考察小ネタです。海外掲示板Redditにr/starterpackというおもしろいコミュニティがあります。スターターパックとは元来「○○をはじめるにあたって必要なもの」という意味ですが、「○○でよくあるもの○選」的なネットミームが多数投稿されています(たまに秀作・傑作があっておもしろい)。
最近は上の「アクションムービーにおける国民性ステレオタイプ・スターターパック」が人気でした(671コメント)。
読んでいて「これは自転車マンガで使ったらおもしろそうだな、ロードレースのチームがこういう構成でもおもしろいことになりそうだ」と思ったのでした。
出典 “National Stereotypes in Action Movies” Starterpack
アクション映画における登場人物ステレオタイプ
以下の9ヵ国の出身者がアクション映画に出ていたら、こういう性格設定だろう、という説明があります。

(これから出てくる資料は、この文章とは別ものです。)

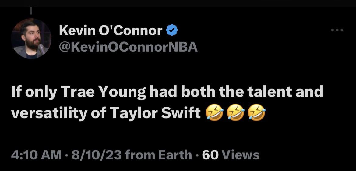Open Kevin O'Connor's profile picture
Image resolution: width=356 pixels, height=171 pixels.
31,39
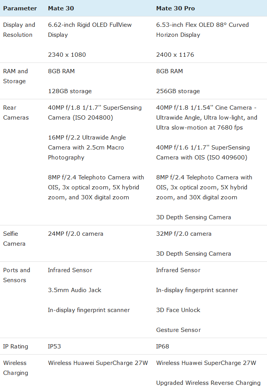Viewport: 267px width, 386px height.
Task: Click the Mate 30 Pro column header
Action: [175, 8]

- アメリカ:どこにでもいそうなやつ(Average Joe)。すぐカッカする。無鉄砲に行動開始する。戦略よりも野蛮な力勝負を好む
- イギリス・フランス:洗練された紳士。スノッブである(他人を見下す)。隠密・卑劣な暗殺者または特殊部隊員。ことあるごとに煙草を吸い、ウィスキーやワインを飲んでいる
- ロシア:口数が少ない。冷たく、重厚感のある物腰(特に酔っ払っている時)。アル中。ク○みたいに強くてタフ
- 日本:常軌を逸するほどまでに名誉を重んじる。ヤクザのヒットマン。1シーンは必ず刀で戦っている
- メキシコ:マジキチ
- ドイツ:物静かで礼儀正しいが脅威(威圧感)を与える。非常に知性的である。メインの悪役である可能性が高い
- 中国:マーシャルアーツの達人。素手での戦いになりがち。タイトなボディースーツを着た女性である確率が平均以上に高い
- インド:テック系の奴
これはもう「あるある〜!」という感じですね。アメリカ人なら人情に厚く、直情的。イギリスとフランスはちょっと気の毒な扱いですがこれもわかる。ロシア人とドイツ人のステレオタイプには少し共通したところがあるように思います。そして大体の映画に出てくるパソコン・数学・分析に強いやつ、インド人タイプ。
なおステレオタイプは「固定観念」とも訳されますが「偏見」とも訳されるので、あくまで冗談として受け取っておく必要はあります。外国の人に日本人の私達が「あなたは名誉を重んじるんですよね? 刀はどこに差していますか?」と聞かれたら微妙な気持ちになるのと同じで、外国の人にも「あなたはドイツ人らしく物静かですね」などと言ってはいけません(基本的に失礼)。
自転車マンガの名作に対応させてみる
それはさておき、上で挙げられているのは「9ヵ国」(イギリスとフランスが同じ扱いになっているものの)。これを眺めていたら、この8〜9人でサイクルロードレースのチームが構成されていたらおもしろいことになりそうだ、とまず思ったのでした。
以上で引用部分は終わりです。